Kate Dillon non si sente né maschio né femmina: agli  Emmy è “miglior attore” e “miglior attrice”?

Antonio Gurrado

La distinzione di genere, dal teatro al cinema, ormai non funziona più. La stella di "Billions" propone in pratica di tornare all'età Elisabettiana

Con grande scorno per chi fa una questione di vita o di morte dell'essere chiamata presidenta, o sindaca, o direttora, Asia Kate Dillon è un'attrice che vuol essere chiamata attore. Forse. In realtà la Dillon è un interprete non binario (ossia non s'identifica in nessun genere, pur appartenendo biologicamente a uno) di un personaggio non binario nella serie tv “Billions”. Ora che è tempo di Emmy Awards, la Dillon ha questionato il fatto che i premi prevedano solo due categorie divise per genere, e che quindi si debba essere per forza o miglior attore o miglior attrice senza via di mezzo.
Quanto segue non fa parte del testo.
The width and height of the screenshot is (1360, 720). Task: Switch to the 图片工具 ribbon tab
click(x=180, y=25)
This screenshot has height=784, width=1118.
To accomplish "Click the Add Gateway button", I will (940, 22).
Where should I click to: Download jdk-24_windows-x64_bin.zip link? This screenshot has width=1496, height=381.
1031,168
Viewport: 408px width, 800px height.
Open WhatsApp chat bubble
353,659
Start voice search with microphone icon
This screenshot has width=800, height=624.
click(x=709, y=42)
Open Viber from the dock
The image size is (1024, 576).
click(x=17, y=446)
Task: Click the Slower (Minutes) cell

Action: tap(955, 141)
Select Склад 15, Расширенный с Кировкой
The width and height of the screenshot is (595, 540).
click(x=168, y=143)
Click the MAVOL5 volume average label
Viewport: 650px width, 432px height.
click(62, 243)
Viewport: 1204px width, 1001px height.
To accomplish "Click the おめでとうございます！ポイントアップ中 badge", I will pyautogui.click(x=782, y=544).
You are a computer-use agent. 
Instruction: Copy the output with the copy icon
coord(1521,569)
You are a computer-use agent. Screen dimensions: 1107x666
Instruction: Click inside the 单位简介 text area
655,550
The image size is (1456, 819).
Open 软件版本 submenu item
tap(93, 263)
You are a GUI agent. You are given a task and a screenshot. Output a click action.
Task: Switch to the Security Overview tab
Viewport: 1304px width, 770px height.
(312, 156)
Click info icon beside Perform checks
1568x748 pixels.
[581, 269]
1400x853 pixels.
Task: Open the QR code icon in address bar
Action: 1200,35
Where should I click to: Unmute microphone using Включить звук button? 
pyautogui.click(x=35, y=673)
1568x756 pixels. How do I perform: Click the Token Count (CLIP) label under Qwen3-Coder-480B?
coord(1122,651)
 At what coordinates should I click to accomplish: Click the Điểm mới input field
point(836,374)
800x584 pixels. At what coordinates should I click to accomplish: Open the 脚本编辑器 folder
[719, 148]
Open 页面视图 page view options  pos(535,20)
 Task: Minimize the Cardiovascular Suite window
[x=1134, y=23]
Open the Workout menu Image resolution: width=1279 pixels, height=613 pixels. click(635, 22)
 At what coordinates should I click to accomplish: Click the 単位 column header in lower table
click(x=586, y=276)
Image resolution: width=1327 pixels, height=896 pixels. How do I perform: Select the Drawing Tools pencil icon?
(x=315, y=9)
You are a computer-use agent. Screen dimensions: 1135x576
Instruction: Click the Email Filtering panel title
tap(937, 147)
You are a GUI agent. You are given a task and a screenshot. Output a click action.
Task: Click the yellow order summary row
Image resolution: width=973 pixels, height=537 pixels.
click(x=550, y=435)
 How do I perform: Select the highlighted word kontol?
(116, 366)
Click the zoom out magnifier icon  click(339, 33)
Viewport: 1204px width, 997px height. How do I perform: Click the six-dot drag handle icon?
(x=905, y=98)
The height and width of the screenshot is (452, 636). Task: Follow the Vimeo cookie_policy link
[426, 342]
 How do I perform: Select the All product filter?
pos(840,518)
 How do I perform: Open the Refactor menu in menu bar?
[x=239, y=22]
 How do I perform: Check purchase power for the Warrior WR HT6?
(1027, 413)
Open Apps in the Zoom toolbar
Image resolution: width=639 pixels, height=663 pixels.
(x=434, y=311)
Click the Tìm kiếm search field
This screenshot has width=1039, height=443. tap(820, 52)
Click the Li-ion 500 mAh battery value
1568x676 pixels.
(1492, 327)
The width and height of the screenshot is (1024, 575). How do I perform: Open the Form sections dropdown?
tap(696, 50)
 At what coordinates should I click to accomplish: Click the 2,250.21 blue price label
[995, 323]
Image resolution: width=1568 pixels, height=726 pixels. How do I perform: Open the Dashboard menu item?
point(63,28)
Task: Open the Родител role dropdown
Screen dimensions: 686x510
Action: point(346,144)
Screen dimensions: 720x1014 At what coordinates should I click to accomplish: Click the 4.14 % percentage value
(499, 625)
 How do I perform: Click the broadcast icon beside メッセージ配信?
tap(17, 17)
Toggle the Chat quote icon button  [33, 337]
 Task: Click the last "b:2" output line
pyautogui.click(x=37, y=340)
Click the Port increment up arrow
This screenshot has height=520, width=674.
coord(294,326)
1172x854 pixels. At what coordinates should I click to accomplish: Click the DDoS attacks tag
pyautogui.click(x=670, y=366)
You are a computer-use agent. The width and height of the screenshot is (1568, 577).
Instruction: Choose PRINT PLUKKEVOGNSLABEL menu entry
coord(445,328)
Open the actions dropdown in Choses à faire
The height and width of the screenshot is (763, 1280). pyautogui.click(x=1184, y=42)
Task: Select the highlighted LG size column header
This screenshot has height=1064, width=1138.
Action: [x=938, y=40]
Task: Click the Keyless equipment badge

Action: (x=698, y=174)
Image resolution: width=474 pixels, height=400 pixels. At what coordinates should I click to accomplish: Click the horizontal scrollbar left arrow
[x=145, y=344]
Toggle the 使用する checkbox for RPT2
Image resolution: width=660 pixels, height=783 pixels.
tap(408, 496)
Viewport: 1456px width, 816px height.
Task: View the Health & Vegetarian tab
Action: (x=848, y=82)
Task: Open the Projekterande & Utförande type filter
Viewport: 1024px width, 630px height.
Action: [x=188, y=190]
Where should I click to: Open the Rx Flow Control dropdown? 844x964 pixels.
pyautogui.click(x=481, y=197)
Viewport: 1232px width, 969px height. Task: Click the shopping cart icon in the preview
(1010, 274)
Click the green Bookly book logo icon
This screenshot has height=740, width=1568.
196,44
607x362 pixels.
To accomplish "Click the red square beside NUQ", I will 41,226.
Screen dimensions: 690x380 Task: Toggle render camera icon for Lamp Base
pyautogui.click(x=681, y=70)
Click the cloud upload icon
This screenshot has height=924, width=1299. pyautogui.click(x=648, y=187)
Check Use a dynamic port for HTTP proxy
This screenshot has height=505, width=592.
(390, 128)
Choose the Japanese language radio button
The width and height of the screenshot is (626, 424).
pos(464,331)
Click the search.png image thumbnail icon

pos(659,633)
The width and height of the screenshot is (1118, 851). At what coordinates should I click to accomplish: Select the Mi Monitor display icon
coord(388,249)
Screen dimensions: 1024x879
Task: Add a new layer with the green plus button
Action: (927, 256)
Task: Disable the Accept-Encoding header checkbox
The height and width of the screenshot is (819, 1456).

L'argomentazione della Dillon è corretta. Il riconoscimento viene identificato per mezzo di una parola (“attore” o “attrice”) che viene convenzionalmente associata a determinati individui ripartendoli in due categorie; fino al Seicento tuttavia la lingua inglese indicava genericamente come “attore” chi calcava le scene, indipendentemente dal suo essere maschio o femmina. Ciò dipendeva dal fatto che fino a poco prima il ruolo di attore era riservato solo ai maschi, per cui una volta accolte sul palcoscenico le femmine si iniziò a designarle con la medesima parola usata per i maschi.

 

In conseguenza di questa rimostranza, si potrebbe approfittare per unificare le categorie: ma a quel punto, se iniziassero a prevalere esponenti di un determinato genere, inevitabilmente sorgerebbe qualcuno a pretendere che venisse istituita una quota di vittorie assicurate per il genere opposto, se non addirittura un premio specifico per il genere trascurato. Non a caso qualche militante cinematografico in passato aveva rivendicato riconoscimenti dedicati a neri o a omosessuali, col coraggio di sentirsi paladino dei diritti anziché discriminatorio nell'isolare queste categorie come il peggior nazista. Va notato del resto che la Dillon, con la sua arguta considerazione filologica, vuole risalire al lungo periodo – fra l'antichità e l'età Elisabettiana – in cui i ruoli femminili dovevano avere interpreti maschili; e sottintende che per recitare in un genere non c'è bisogno di appartenere a quel genere, e che per questo la distinzione fra “miglior attore” e “miglior attrice” è un'etichetta superata. Giusto: pensate a Meryl Streep che fa il rabbino in “Angels in America” e decidete se meriti la palma di grande attrice o di grande attore. Non si capisce però allora come mai per il personaggio non binario in “Billions”, poi assegnato ad Asia Kate Dillon, la produzione abbia ammesso ai provini solo interpreti dichiaratamente non binari: a pensarci, è una discriminazione anche questa. Che fatica.